Hawaii, Kansas, Pennsylvania, etc., etc.
http://www.nytimes.com/2010/02/28/us/28charity.html

The Situation in St. Louis.
http://www.stltoday.com/stltoday/news/stories.nsf/stlouiscitycounty/story/9F3DB4701FB3A495862576FE000A93D1?OpenDocument

A Blog Post suggesting students might help measure the value for Penn:
http://temple-news.com/2010/03/29/sans-estimates-city-nonprofits-have-no-landing-strip-for-pilot/

Call for Nonprofits Participation in Policy Discussions
http://www.blueavocado.org/content/attack-tax-exemption-killers

The National Council of Nonprofits report “State Budget Crises: Ripping the Safety Net of Nonprofits” http://www.councilofnonprofits.org/sites/default/files/Special-Report-State-Budget-Crises-Ripping-the-Safety-Net-Held-by-Nonprofits.pdf

Friday, January 29, 2010

Green Energy for Hancock Shaker Village


Shaker innovation is alive and well at Hancock Shaker Village in Massachusetts.
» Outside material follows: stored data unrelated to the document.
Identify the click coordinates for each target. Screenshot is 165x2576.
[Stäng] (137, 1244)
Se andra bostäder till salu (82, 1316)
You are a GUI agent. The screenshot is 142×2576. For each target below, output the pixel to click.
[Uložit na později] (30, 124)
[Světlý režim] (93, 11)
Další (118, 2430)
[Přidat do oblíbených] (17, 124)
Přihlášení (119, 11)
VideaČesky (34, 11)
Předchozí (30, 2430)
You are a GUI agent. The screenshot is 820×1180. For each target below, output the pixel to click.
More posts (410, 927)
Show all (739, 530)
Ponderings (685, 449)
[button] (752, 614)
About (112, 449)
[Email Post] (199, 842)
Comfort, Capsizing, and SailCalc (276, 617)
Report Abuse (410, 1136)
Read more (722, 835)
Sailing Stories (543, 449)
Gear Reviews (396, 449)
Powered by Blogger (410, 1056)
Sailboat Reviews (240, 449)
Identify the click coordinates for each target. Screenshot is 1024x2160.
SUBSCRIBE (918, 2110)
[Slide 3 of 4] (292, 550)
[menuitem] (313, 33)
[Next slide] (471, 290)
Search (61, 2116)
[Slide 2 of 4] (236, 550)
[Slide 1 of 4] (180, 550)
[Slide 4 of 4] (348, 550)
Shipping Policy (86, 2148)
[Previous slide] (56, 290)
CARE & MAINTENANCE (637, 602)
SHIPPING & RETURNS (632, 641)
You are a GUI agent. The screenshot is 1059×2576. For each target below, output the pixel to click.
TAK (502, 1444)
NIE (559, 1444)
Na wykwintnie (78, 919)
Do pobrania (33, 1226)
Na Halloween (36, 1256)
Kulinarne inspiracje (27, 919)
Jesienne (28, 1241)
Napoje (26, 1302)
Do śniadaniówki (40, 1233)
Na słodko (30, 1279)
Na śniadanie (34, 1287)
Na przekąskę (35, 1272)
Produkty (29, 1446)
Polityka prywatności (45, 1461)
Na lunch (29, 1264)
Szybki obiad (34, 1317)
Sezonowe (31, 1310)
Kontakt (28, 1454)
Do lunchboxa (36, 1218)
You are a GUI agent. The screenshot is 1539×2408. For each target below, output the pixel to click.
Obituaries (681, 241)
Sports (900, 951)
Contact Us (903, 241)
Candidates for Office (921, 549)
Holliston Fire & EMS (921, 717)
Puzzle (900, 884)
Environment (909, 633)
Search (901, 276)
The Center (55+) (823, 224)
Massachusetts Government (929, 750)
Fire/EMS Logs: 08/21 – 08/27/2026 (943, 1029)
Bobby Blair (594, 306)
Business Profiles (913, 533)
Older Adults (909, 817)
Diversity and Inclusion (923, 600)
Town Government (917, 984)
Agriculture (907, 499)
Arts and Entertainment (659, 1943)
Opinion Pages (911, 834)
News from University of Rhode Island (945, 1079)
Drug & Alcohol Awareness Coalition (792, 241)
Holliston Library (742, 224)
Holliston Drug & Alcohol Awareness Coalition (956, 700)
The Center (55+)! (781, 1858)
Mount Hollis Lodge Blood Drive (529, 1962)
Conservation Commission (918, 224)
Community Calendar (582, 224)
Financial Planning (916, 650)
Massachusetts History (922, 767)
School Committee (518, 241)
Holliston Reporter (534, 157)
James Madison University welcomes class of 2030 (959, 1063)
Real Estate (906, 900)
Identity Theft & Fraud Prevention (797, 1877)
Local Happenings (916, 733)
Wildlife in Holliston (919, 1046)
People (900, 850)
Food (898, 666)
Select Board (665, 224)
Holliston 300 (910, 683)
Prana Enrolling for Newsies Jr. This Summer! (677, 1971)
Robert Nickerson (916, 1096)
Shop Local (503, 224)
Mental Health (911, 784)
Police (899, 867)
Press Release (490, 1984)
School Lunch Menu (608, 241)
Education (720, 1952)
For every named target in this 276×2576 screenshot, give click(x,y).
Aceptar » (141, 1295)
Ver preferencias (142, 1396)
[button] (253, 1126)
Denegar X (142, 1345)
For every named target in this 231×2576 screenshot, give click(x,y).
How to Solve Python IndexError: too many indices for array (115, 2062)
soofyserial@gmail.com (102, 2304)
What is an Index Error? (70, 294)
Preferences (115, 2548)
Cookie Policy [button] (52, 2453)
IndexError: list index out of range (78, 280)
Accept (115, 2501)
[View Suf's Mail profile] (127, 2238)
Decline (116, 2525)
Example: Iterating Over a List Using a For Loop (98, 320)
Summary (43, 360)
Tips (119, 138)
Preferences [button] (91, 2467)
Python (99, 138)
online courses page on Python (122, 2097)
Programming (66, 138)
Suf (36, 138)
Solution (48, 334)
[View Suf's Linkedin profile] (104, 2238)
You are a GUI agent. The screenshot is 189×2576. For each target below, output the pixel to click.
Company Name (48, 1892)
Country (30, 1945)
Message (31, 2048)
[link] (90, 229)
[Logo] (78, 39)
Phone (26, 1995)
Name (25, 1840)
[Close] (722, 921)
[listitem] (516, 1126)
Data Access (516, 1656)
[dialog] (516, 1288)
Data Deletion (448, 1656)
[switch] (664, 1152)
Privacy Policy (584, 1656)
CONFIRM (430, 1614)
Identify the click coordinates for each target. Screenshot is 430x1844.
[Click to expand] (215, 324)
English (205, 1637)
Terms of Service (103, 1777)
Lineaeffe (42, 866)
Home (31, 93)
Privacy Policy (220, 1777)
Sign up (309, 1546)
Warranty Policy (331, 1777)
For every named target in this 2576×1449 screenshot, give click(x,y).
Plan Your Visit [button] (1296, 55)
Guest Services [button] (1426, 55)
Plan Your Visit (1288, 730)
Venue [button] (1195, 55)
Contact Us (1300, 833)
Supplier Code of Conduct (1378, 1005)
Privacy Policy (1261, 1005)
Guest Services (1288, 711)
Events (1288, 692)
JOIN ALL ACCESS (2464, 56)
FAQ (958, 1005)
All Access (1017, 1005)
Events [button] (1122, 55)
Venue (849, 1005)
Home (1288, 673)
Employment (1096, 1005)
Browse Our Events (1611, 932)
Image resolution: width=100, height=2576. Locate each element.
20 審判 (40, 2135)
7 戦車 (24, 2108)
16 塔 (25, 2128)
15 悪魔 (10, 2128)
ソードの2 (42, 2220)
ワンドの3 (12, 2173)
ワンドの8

For a few years now the staff and board at the museum have really embraced green opportunities. In a visit last summer I had a short course in bio-fuel research and their Switchgrass (and others)-growing project with UMass Amherst.

But today's news is about a 'bundle' of seven businesses and nonprofits and their new solar panels. The seven groups are installing solar arrays as I type, and they aren't paying for it. Instead, the green energy and financing company is funding the build, with a little help from the State, and the seven members of the 'bundle' have committed to long-term purchase at a good and stable rate.

The Village is installing its array on and next to the modern Visitor's Center, but the energy company will own and maintain the system. The Village benefits from price reductions and protection on a third of the energy it uses. Its staff, members, and community (meaning all of us) benefit from the Village's carbon reduction. And the project builds on the Village's role as a place to think about a more principled life in the 21st century, demonstrating sustainable practice at this site from the 19th into our times.

Renewable energy projects are complex: tackling them as a team is the best and fastest way to make an important difference. Ah yes, yet another example of museums making positive differences in their communities.